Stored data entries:

/---

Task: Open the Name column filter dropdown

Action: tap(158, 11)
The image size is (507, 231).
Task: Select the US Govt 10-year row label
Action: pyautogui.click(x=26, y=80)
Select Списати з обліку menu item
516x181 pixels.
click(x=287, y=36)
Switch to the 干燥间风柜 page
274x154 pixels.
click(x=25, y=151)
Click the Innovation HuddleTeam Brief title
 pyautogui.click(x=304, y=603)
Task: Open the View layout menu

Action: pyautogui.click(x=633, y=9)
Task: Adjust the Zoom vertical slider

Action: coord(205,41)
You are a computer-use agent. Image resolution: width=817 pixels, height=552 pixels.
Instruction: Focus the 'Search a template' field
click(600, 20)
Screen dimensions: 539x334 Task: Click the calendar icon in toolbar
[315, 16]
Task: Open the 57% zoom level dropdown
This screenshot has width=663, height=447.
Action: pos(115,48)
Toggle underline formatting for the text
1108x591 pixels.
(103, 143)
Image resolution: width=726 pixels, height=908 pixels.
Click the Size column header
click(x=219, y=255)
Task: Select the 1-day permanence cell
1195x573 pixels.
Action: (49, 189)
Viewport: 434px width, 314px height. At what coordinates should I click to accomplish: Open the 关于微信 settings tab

\---

• _Description of the task_:
Every line in the entries above that has the word "resolution" should be identified and copied.

• _Your response_:
You are a computer-use agent. Image resolution: width=817 pixels, height=552 pixels.
Image resolution: width=726 pixels, height=908 pixels.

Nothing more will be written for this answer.